The location of the HA tag does not influence bicistronic coding capacity. (A) Schematic representation of the uORF2 mutations introduced into a construct with the native 5′ UTR-ORF35-ORF36-HA with an HA tag positioned internally and in-frame with ORF35 (WT-iHA). (B) 293T cells were co-transfected with the indicated WT-iHA, Δ2-iHA or KCS2 wkn-iHA and GFP. Protein lysates were harvested 24 h post transfection, resolved by SDS-PAGE and Western blotted with anti-HA antibodies to detect both ORF35 and ORF36. S6RP served as a loading control. RNA samples were examined by Northern blot analysis with a 32P-labeled ORF36 DNA probe. GFP served as a co-transfection control. 18S rRNA was used as a loading control.
Analysis of BAC16 uORF2 mutant and mutant rescue clones. BAC16 WT, uORF2 mutant (BAC16-Δ2), or mutant rescue (BAC16-Δ2-MR) DNA was isolated from GS1783 Escherichia coli, digested with NheI and subjected to pulse-field gel electrophoresis. M, 1 Kb marker (Biorad) and MidRange I PFG marker (NEB). Expected fragment sizes in base pairs: 35000, 28862, 25693, 20742, 9062, 8852, 7788, 7575, 6376, 5879, 5011, 4739, 4553, 4378, 3838 and 1663. NheI digestion does not introduce or alter any NheI recognition sites.
Analysis of the region upstream of ORF35 in the genomes of γ-herpesviruses with the conserved ORF34–37 genetic locus. A representative strain of each γ-herpesvirus deposited in the Virus Pathogen Database and Analysis Resource that retains the arrangement of ORF34–37 genetic locus was included in the sequence analysis. The region upstream of the ORF35 start codon (≤100 nucleotides) was used as an arbitrary prediction of the 5′UTR. The number of internal AUG codons represents those located between the uORF2 stop codon and the start codon of ORF36 within each respective mRNA.
List of oligonucleotide primers. List of primer used to generate constructs in this study.

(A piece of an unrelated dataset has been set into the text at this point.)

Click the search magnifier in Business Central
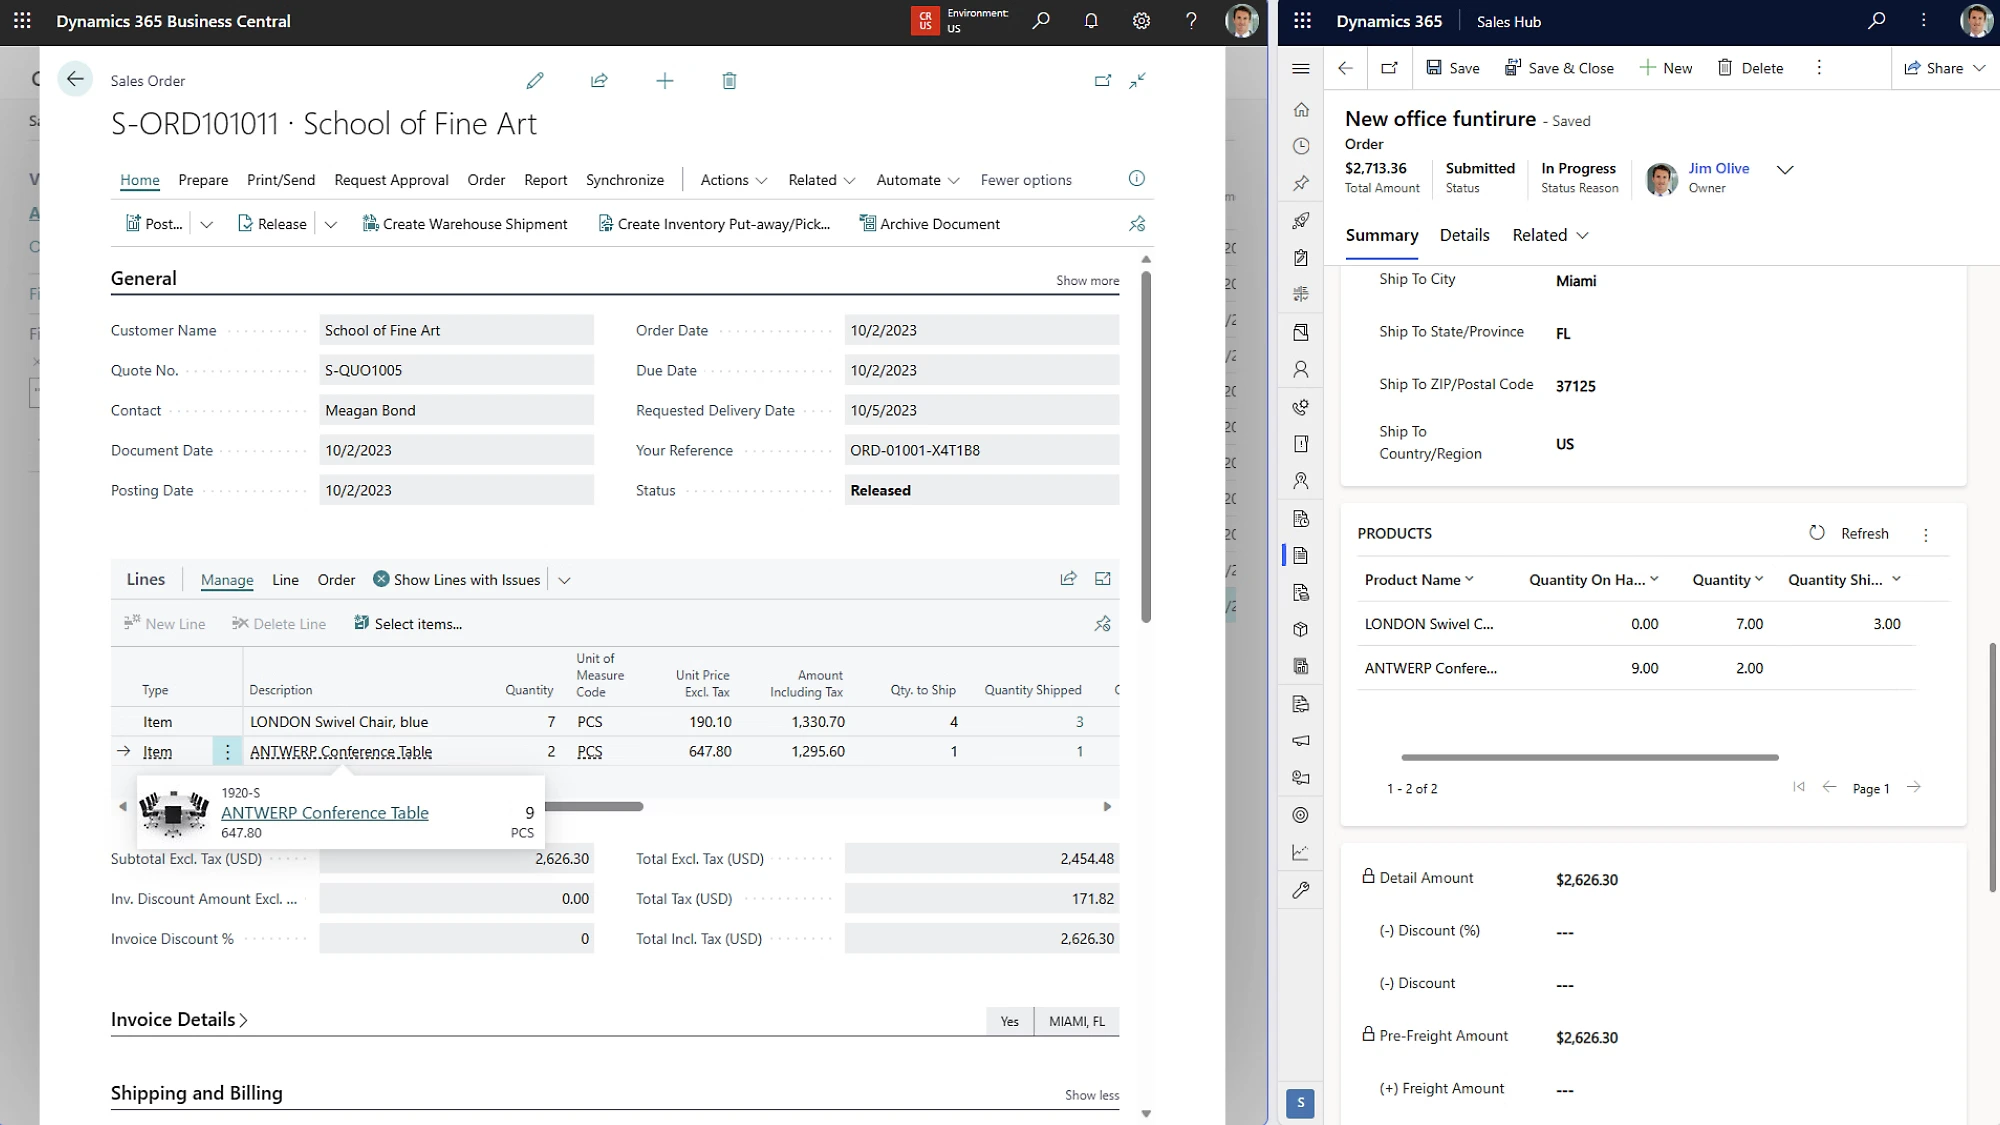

We would like to thank Drs. Peter Sarnow, Yoshihiro Izumiya, Zhi-Ming Zheng and Gregory Pari for their generous sharing of reagents and Dr. Carolina Arias for technical assistance. We are grateful to all members of the Glaunsinger laboratory for helpful comments and critical reading of this manuscript.
Funding was provided by a Burroughs Wellcome Fund Investigators in the Pathogenesis of Infectious Disease Award and grant CA136367 to BAG, a National Sciences and Engineering Research Council of Canada (NSERC) fellowship to LMK, and grants CA082057, CA31363, CA115284, DE019085, AI073099, Hastings Foundation, and Fletcher Jones Foundation to JUJ. The funders had no role in study design, data collection and analysis, decision to publish, or preparation of the manuscript.